## Your instructions:
Reproduce the lines from the one containing "At what coordinates should I click to accomplish: Open" through the last line, replacing "Pivot" with "Filter" and leaving everything else unchanged.

BEGIN

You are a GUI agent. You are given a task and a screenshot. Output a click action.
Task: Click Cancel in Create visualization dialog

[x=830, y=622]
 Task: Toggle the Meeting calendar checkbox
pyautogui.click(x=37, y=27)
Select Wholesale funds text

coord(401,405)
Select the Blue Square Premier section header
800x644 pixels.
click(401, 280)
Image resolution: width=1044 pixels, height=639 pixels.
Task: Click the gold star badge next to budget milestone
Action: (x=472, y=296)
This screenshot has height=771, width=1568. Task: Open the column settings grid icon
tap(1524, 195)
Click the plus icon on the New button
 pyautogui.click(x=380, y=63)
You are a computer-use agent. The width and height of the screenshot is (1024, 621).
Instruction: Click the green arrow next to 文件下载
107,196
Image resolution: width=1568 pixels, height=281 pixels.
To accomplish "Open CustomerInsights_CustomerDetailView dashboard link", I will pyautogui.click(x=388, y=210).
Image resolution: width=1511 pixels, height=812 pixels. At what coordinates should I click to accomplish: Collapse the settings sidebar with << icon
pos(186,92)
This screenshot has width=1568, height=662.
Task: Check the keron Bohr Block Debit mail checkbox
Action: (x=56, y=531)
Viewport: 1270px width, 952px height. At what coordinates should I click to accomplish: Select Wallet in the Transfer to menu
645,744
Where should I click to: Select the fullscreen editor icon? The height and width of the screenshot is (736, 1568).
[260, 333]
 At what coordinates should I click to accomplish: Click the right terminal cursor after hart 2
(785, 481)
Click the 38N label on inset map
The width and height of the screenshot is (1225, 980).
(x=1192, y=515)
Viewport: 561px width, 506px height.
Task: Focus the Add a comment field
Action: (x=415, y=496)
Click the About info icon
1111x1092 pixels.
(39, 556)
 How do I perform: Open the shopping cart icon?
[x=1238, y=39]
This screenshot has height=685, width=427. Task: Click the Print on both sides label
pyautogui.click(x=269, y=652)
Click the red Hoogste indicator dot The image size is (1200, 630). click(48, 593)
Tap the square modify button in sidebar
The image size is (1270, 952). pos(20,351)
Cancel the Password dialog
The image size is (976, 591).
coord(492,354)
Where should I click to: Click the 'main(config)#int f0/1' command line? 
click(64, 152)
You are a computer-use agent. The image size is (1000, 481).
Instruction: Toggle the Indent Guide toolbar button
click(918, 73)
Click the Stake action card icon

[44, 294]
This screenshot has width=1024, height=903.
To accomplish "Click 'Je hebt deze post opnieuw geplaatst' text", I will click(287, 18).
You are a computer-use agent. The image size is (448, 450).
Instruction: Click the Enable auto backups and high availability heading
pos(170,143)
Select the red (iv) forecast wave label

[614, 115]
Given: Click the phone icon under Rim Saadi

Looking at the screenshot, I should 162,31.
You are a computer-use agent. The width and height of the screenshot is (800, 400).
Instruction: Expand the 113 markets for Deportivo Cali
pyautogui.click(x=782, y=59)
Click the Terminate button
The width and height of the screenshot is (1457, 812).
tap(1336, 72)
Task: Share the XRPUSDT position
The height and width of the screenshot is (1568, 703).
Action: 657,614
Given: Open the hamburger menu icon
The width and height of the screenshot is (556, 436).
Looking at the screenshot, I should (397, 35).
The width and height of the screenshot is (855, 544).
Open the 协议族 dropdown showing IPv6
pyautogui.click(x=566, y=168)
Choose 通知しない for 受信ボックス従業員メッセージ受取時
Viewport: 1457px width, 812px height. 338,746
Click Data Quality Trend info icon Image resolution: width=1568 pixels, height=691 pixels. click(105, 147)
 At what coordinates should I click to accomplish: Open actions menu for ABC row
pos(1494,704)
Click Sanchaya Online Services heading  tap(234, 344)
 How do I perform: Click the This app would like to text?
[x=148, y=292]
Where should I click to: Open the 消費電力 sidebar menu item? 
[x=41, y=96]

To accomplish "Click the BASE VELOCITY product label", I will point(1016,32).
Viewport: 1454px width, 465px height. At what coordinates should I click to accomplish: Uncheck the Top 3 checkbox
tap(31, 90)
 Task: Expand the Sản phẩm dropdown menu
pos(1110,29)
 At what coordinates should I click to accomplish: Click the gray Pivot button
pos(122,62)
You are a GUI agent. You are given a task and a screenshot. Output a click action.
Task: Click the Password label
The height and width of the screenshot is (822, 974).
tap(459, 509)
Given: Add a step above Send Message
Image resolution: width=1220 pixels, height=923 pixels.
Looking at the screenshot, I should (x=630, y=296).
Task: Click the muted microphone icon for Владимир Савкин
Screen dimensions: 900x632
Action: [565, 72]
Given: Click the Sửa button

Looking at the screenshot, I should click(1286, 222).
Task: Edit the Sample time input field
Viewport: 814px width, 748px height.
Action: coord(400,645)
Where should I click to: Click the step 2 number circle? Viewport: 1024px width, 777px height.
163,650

END

## Answer:
 At what coordinates should I click to accomplish: Open actions menu for ABC row
pos(1494,704)
Click Sanchaya Online Services heading  tap(234, 344)
 How do I perform: Click the This app would like to text?
[x=148, y=292]
Where should I click to: Open the 消費電力 sidebar menu item? 
[x=41, y=96]

To accomplish "Click the BASE VELOCITY product label", I will point(1016,32).
Viewport: 1454px width, 465px height. At what coordinates should I click to accomplish: Uncheck the Top 3 checkbox
tap(31, 90)
 Task: Expand the Sản phẩm dropdown menu
pos(1110,29)
 At what coordinates should I click to accomplish: Click the gray Filter button
pos(122,62)
You are a GUI agent. You are given a task and a screenshot. Output a click action.
Task: Click the Password label
The height and width of the screenshot is (822, 974).
tap(459, 509)
Given: Add a step above Send Message
Image resolution: width=1220 pixels, height=923 pixels.
Looking at the screenshot, I should (x=630, y=296).
Task: Click the muted microphone icon for Владимир Савкин
Screen dimensions: 900x632
Action: [565, 72]
Given: Click the Sửa button

Looking at the screenshot, I should click(1286, 222).
Task: Edit the Sample time input field
Viewport: 814px width, 748px height.
Action: coord(400,645)
Where should I click to: Click the step 2 number circle? Viewport: 1024px width, 777px height.
163,650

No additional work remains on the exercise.